With her first degree in veterinary medicine, all of Ho’s senses came to life in that examination office. “I found myself sitting in a dark room, trying to see something that my fingers had already sensed was not normal,” she described, “with two people whose prayers I could practically feel in the air.”

The orange tint of the image shows three faces focused on the little hamster. “The picture is a bit like a nativity scene, where the light focuses on this tiny being and the adoration and hope that surrounds it,” Ho said. “It’s also an accurate description of how awkward it is to sit in front of a bulky machine with loops of wires over your shoulder, twisted sideways in the darkness, all the while trying to project calmness and professionalism.”

Hamster Love combines Ho’s two interests. “I grew up in Oxford England, next door to the family-run veterinary practice, and it was always assumed I’d be a vet when I grew up,” Ho recalled. “One summer when I was about nine, I was given a sketchbook, which I filled with wonky drawings of my sisters and the cats. I remember the joy of being able to make something that slightly resembled something tangible in the world.”
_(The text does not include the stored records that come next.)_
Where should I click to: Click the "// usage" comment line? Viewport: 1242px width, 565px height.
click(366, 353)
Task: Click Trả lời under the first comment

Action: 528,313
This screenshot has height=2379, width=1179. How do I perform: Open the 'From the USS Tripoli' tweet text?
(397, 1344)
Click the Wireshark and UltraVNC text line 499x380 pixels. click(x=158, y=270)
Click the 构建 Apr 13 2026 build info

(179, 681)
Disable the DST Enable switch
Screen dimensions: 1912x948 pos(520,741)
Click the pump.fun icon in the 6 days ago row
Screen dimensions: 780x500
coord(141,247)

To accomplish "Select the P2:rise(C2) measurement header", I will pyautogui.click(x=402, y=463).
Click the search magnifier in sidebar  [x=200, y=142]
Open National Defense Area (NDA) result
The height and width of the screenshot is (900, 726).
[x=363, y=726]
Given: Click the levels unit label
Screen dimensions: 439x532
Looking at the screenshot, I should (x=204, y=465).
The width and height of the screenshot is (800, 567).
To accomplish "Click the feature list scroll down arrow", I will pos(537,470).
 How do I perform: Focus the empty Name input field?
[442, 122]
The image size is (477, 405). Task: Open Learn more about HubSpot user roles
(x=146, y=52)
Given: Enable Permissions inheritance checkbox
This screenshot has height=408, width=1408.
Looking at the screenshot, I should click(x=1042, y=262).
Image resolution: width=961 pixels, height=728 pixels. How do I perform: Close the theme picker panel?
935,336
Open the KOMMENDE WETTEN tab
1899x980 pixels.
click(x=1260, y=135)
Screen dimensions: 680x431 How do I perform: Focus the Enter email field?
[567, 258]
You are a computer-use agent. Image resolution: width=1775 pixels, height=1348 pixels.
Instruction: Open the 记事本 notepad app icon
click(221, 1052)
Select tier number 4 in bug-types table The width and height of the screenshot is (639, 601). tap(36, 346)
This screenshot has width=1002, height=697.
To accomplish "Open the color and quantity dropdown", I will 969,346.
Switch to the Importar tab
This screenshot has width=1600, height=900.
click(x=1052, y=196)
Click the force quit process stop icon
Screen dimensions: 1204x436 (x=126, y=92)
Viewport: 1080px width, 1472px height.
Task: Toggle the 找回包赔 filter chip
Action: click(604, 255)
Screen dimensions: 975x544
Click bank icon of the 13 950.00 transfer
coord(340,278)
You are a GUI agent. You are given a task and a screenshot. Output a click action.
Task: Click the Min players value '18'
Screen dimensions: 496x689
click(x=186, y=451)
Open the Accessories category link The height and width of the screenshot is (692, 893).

Then a friend invited Ho to Art in Action, an annual outdoor summer festival of the arts. “That was where they ran taster classes for different art techniques, including copper enameling, oil painting, wood carving and linocut printing,” Ho said. “I made my first linocut of a cat on a roof, and was hooked.”

In college, Ho continued her dual focus. “I did the BA in Art History in the third year of a six-year degree in Veterinary Medicine, which was a quirk of studying at Cambridge,” she said. “They assumed everyone would do something sensible like physiology, but it was technically possible to study whatever you liked.”

Ho claims the oft-told story of second-generation East-Asian aspiration. “After resuming the vet studies, I realized that to fulfill my duties for my parents would be immensely difficult,” she said, “so in desperation I applied for a job teaching English in Japan, and got it.”

Her time studying Japanese woodblock printmaking at the Kyoto Seika University proved life-changing. “The Japanese way of teaching is embodied and based on repetition, which is more holistic than cerebral,” she said. “Even though I could see, every day, how I wouldn’t ever be the best, it didn’t matter. Just showing up and trying was enough.”

With this varied history, Ho’s work generally features the animal kingdom, both human and non. “It strikes me how much of a tender connection we have to our animal companions, which sometimes I explore in my prints,” she said. “And people, well, people are interesting! We assume everyone is like us, then things happen which make us realize how different we are.”

In addition to creating art, Ho has taught printmaking to students internationally for fifteen years. “I teach them the rules,” she said, “then encourage them to break them!”

While Davidson Galleries hosted an opening reception on October 6, Ho visited Seattle on November 3 as part of a larger tour of the U.S. “I will be doing a mini, for me, maxi, tour of various universities, who have all generously invited me to be a visiting fellow!” Ho relayed before the visit. “So I’m going to be in University North Carolina Charlotte, University of Tennessee, Knoxville, University Indiana Bloomington, University Utah, Salt Lake, and University of Hawaii, Hilo. I’m really excited.”

During this university tour, Ho focused her lectures on color blends. “The project is called Meet Me at the Edge of Infinity, which is about how blends are not used in commercial printing technology, as we have created pixelation, and furthermore, the computer screen is also based on dots,” she elaborated. “However, we are surrounded by blends in nature. I would like students to consider color blends in their creative work and reflect on the metaphoric and psychological results, and how it might speak to nuanced conversations, the non-binary and the analogue.”

Then, she’ll head back to the UK. “After this show I’m going to spend time in a winter residency in North Wales called Mawddach, which is on the mouth of a river in the middle of nowhere,” Ho said. “I hope to make work that explores darkness and shadows… but who knows?”

Right Here, Right Now: Stories from These Times runs from October 7 to November 26 at Davidson Galleries, 313 Occidental Avenue South, Seattle.